Differing opinions often lead to common ground

Published 12:00 am Tuesday, December 28, 2004

"That's the absolute worst thing I've ever seen in that newspaper. I can't believe you stooped so low as to put that in there."

Those words, paraphrased, greeted me on my office voicemail last week. The caller, a nice man from South Point named "Bill" was upset by a political cartoon that appeared on this page last week.

The cartoon, drawn by a syndicated cartoonist, whose work we purchase in bulk, featured a small child sitting on Santa's lap. A puzzled Santa asks the boy why he'd want two Ken dolls.

Email newsletter signup

The cartoon was an obvious reference to the ever-growing issue of homosexuality in our society.

The cartoon was chosen because the managing editor Michael Caldwell and I both felt it was an interesting commentary on how America has changed.

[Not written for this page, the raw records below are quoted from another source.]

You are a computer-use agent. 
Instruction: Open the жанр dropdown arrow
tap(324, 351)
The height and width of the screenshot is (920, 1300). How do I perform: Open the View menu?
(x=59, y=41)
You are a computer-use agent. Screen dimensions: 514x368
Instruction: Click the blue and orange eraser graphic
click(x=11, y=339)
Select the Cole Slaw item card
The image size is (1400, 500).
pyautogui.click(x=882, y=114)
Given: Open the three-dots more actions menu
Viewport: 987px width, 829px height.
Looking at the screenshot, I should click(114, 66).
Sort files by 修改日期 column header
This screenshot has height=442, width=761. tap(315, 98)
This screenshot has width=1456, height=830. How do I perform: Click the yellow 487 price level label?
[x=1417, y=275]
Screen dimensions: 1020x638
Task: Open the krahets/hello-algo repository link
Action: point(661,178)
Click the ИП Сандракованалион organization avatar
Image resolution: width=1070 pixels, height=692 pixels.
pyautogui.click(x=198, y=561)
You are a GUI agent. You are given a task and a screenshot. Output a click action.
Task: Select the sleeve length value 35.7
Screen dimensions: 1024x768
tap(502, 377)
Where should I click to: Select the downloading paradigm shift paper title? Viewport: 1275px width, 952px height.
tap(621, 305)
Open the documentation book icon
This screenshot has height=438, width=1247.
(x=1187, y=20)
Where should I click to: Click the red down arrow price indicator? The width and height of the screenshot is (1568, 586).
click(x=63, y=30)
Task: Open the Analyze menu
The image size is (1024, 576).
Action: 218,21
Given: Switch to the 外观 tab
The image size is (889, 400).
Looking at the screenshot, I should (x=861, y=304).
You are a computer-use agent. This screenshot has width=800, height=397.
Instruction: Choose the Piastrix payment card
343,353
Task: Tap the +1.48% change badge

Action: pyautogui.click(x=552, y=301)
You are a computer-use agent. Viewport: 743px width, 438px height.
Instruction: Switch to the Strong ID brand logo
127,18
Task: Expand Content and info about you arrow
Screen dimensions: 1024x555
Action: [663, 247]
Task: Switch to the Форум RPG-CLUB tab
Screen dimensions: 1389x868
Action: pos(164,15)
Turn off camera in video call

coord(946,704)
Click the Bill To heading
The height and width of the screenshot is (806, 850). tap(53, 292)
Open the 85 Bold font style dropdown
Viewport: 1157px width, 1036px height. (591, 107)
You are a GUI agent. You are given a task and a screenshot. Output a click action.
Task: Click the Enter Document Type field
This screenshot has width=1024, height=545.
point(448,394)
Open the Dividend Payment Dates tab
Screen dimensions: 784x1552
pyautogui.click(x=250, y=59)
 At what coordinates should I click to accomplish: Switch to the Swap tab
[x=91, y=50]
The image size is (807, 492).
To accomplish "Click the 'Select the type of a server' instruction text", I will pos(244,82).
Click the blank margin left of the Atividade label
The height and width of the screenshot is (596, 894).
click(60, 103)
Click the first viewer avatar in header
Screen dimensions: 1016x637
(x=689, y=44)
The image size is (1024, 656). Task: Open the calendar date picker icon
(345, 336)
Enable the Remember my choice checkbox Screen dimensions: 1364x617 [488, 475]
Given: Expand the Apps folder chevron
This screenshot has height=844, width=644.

"Bill" believed the newspaper's decision to publish the cartoon was some kind of endorsement for homosexuality.

That, of course, wasn't the case. In fact, a number of people looking at the same cartoon saw it as a rather disturbing, if true, bit of modern-day commentary.

Years ago, most young children didn't have a clue what homosexuality was. Today, with conflicting messages bombarding them from all sides, modern day youth know far too much about such topics traditionally reserved for adult conversation.

As with many items that appear on these pages, from letters to the editor to editorial cartoons, each bit of opinion is subject to interpretation.

And that interpretation can cover a wide gamut.

But the purpose of any opinion you see on these pages is to spark discussion. If anything on these pages does that, the page is successful.

Last week, I know the page was successful, at least a bit, because I got to speak with this nice man from South Point. And in the conversation, we found some common ground upon which we both agreed.

Only weeks before, the nation saw lots of media attention focused on a growing number of retailers who are "de-Christmasing" the holidays. Basically, they've chosen to use phrases such as "Happy Holidays" in place of the traditional "Merry Christmas." The move is allegedly an aim not to offend persons in our country who are not Christian or who do not wish to celebrate Christmas.

"Bill" works for an area telemarketing company who requires its employees to downplay the "Christmas" and up-play the "holiday."

"We get in trouble if we say it to a caller," he said. "But it's OK if they say it first."


We both agreed.

And before I hung up the telephone with Bill, I sent him off with a little "Merry Christmas, Bill."

On the other end of the line, I heard a chuckle first, followed by a "Merry Christmas to you, too."